Geography Matters – Stimson’s Regional Security Programs

By Ellen Laipson and Michael Krepon: 

We are reflecting on our first quarter century in this series of essays; in this installment we explain the evolution of Stimson’s work on key strategic regions, and how that work relates to our broad and enduring themes of international peace and security.  Our colleagues who focus on Northeast Asia, South Asia and the Middle East will offer more details in coming weeks about their ongoing work, and how they are addressing the 21st century security environment.

Stimson’s work on critical regions of the world grew out of its original and enduring focus on nuclear threats and the post Cold War strategic environment. 

In its early years, the Center’s co-founders developed a new programming initiative to carry the “toolbox” of confidence-building and nuclear risk-reduction measures that helped keep the Cold War from becoming hot to other troubled regions of the world.  These measures — including “hotlines,” agreements to prevent accidents and incidents with great escalatory potential, and notifications of military exercises and missile flight tests – were precursors to more substantive compacts to normalize strained U.S.-Soviet relations.  The game plan was to offer countries wishing to avoid dangerous nuclear competitions a menu of choices that could be suitably adapted to fit different regional circumstances.

Initially Stimson convened workshops on these measures in countries where nuclear weapon programs were then under consideration: Argentina, Brazil, Chile, Egypt, India and Pakistan. The Latin American cases proved to be less acute, as democratic transitions led to welcome rethinking about nuclear programs.

South Asia was a different story.  In the early 1990s, very few NGOs were active on the subcontinent, and none were involved in programming that addressed the dangers inherent in covert Pakistani and Indian nuclear programs.  Initially, Stimson faced considerable programming resistance.  The tools in the toolbox were widely viewed as a western imposition, and we were emphatically told that India and Pakistan would not engage in Cold War nuclear excess.  Over time, positions softened, and Stimson is proud of its record hosting over 70 visiting fellows from India and Pakistan, helping to develop expertise within a newly networked community of teachers, researchers, journalists, policy entrepreneurs at NGO start-ups, and military officers.
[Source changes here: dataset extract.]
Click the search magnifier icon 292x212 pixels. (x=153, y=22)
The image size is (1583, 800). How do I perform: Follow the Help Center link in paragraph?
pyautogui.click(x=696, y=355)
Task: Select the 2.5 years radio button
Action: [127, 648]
As Stimson scholars engaged in the strategic debates over missiles and new technologies, its regional work expanded to include China.  At present our China work addresses the prospects for conflict or cooperation between the People’s Republic of China (PRC) and Taiwan, and increasingly looks at PRC’s policies towards other Asian troublespots, to shed light on China’s changing role in the Asian region.  Stimson also has a robust program on Southeast Asia, which considers both the implications of China’s rise for the ASEAN countries, but works in depth on issues related to natural resources, particularly water management in the Mekong River Basin.

For fifteen years, we have studied Japan’s national security, the US-Japan alliance and Japan’s changing role in the region.  We have hosted visiting fellows from military and civilian institutions, and engage with a wide range of policy makers and rising scholars with a deep interest in Japan.  Our program has provided a useful bridge for communication between the broad national security communities in both countries.

The Middle East, indisputably a region that has a profound security deficit and remains a preoccupation for national security decisionmakers, has engaged Stimson scholars in diverse ways.  Over the past decade, Stimson experts have convened working groups and produced policy analysis on Iraq; we have partnered with the World Bank, the US Institute of Peace, and other institutions to help nascent Iraqi civil society and to offer policy advice on this daunting challenge.  We have worked on Iran and its nuclear program, identifying ways other than military action to achieve international objectives that prevent full nuclearization and permit some normalization of Iran’s regional and international roles.  And we have worked to understand the regional implications of the Arab spring that erupted in late 2010, led to the fall of autocrats in four countries, but has also been the source of new regional tensions, particularly the rise of sectarianism as the new political paradigm for inter-Arab and Arab-Iranian relations.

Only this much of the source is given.